Our current deploy to Production takes around 3 hours, I would like to get some feedback on how we can improve this to reduce it to less than 1 hour.
We have 16 AEM publish instances in 2 data centers. We install AEM packages using http requests. We use Akamai to cache the static pages. Here are the steps to our deployment
Some challenges we run into
3 hours is not that bad ... but of course there's room for improvement.
First of all, the installation of the packages should be optimized.
* Unchanged JCR nodes must be not removed and recreated again. This is especially important for OSGI configuration, because this is often causing restarts of product services, which can take quite some time. It might be help to extract the OSGI configuration nodes into a dedicated content-package, so you can fine-tune the filter rules.
* Same for bundles. Here it helps, if you can version each bundle individually. If a bundle has not changed, no new version is created, but the old version is deployed again. Reduces deployment time and has some other useful benefits.
* Observe the logfiles and check what services are restarted on a deployment of your services. Understand why this happens and if you can influence or avoid it.
This is quite some work, but it really pays off. Combining all packages into a single package can help, but that depends a lot on your individual circumstances.
Some other remarks:
* If new bundle versions are not picked up, but the old ones remain, please raise a Daycare ticket. I also observed it very rarely, but it did happen. Don't have a solution for it though 😕
* There is not 100% way to ensure that all installations work flawlessly. You need to work on the deployment package structure as above and reduce the amount of activity happening because of it.
* Use healthchecks to monitor the progress of the deployment, especially to understand if the system is working properly afterwards.
Regarding timing: In my last project we did publish deployments (using the same blue-green deployment approach as you) in a bit more than 1 hour. And the biggest chunk of time (15 min each) is spent on draining the sessions on the to-be-deployed instances. The installation of the content packages (~ 100 bundles plus lot of content packages) took about 10 minutes.
So it's doable, you just need to understand where your time is actually spent.
The issue of the bundles not getting updated by the package install is likely due to some performance issue with the application, meaning some thread is still using the classes from the older version. I would suggest you capture thread dumps from the instance and see what the stack traces are to debug the issue. If you need help debugging why the bundles aren't updating then please file a case with AEM support.

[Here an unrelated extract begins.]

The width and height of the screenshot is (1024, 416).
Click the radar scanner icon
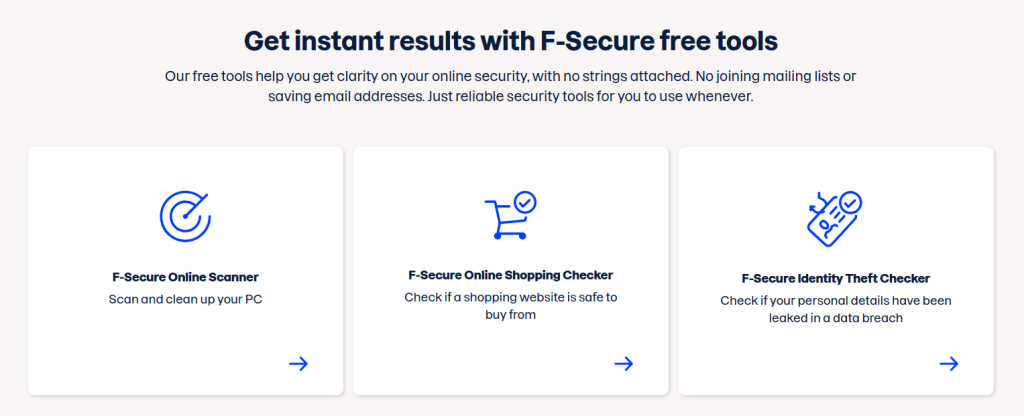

In addition, it is generally suggested to pull each instance off of traffic / load balancer during a deployment then put it back after. This might solve the problem of failed bundle updates.
To speed up the deployment, I would also suggest automating the deployments and automate as many test cases as possible. In addition, implement a crawler to prime the dispatcher cache after deploy, this helps avoid post-deployment crashes.
1. Ensure you have a good versioning strategy for your bundles as felix has a way of picking priority. Ideally you may not need the restart step as felix should refresh itself.
2. Your pipeline is of good standards. It will be good to see the timeline breakdown of these steps in the 3 hours to understand which step is taking time.
Bundle deployments can get fragile, because they might trigger different kind of activities within the OSGI container, and this totally depends on your code plus runtime randomness. The best way to get around this is to carefully evaluate your bundle and not to export java packages already exported by others.
Regarding the "unchanged JCR nodes must not be removed and recreated again": With package filters you can force the packagemanager to cleanup the path before installing into it again (I never got my head around which parameter does what, but you can clearly see it in the package installation logs). You should avoid to have this filter, because especially for OSGI configurations this can be expensive in terms of runtime.
And on top: As Andrew wrote, automate your checks and deployments as good as you can. The example I gave above uses automation heavily. Basically there is not a single manual step in there (and it is working in 99,9% of all cases flawlessly), otherwise it would not be possible.
Can you elaborate on this ?
Can you give an example on what you mean ?
One thing I have noticed is that after a package is deployed, sometime not all the bundles are in active state. I believe it's because we are install the next package before all the bundles are active.
A lot of our time is spent on the verification step since we are not confident the code package is deployed properly to all AEM publish instance. I'm trying to see how other are solving this problem.